▶ **Supplied information**:
□ □ □

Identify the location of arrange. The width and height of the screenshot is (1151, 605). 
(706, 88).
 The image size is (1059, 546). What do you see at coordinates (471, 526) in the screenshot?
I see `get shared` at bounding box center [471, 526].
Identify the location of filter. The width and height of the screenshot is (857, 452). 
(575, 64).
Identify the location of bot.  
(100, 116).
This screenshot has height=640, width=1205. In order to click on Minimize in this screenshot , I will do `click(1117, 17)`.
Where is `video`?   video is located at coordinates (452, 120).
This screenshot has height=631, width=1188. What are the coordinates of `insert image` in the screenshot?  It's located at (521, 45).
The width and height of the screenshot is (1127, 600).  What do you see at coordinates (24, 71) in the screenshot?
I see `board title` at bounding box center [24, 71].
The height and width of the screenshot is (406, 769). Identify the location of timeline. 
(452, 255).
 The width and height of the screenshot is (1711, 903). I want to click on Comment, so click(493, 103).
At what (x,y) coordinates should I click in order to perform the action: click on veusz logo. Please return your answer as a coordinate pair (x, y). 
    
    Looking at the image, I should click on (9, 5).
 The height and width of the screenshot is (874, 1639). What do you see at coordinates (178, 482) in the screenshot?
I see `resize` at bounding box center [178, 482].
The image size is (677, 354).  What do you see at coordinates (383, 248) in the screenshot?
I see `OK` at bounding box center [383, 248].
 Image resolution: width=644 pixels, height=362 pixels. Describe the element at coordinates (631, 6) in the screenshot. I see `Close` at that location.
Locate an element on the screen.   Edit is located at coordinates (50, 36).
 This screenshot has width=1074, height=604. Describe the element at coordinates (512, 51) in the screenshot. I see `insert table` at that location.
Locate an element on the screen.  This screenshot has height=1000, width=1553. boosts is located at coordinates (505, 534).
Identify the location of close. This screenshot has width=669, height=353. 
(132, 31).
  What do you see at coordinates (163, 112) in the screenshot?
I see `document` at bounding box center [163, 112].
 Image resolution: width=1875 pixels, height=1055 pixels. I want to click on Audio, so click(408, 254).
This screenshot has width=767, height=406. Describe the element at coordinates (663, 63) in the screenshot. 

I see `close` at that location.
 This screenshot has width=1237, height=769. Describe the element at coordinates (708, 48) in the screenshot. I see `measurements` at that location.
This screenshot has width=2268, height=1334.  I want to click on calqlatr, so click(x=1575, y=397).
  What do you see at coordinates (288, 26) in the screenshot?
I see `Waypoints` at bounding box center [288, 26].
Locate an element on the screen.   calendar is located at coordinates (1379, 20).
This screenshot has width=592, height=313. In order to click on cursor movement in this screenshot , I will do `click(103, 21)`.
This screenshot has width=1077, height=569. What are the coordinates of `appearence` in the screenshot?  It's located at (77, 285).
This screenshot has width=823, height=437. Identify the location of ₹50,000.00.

□ □ □

▶ **Task prompt**: Copy the data word for word, beginning at the line containing "The height and width of the screenshot is (406, 769)." and ending at the line containing "coordinates (505, 534).", with both of those lines included.

▶ **The response**:
The height and width of the screenshot is (406, 769). Identify the location of timeline. 
(452, 255).
 The width and height of the screenshot is (1711, 903). I want to click on Comment, so click(493, 103).
At what (x,y) coordinates should I click in order to perform the action: click on veusz logo. Please return your answer as a coordinate pair (x, y). 
    
    Looking at the image, I should click on (9, 5).
 The height and width of the screenshot is (874, 1639). What do you see at coordinates (178, 482) in the screenshot?
I see `resize` at bounding box center [178, 482].
The image size is (677, 354).  What do you see at coordinates (383, 248) in the screenshot?
I see `OK` at bounding box center [383, 248].
 Image resolution: width=644 pixels, height=362 pixels. Describe the element at coordinates (631, 6) in the screenshot. I see `Close` at that location.
Locate an element on the screen.   Edit is located at coordinates (50, 36).
 This screenshot has width=1074, height=604. Describe the element at coordinates (512, 51) in the screenshot. I see `insert table` at that location.
Locate an element on the screen.  This screenshot has height=1000, width=1553. boosts is located at coordinates (505, 534).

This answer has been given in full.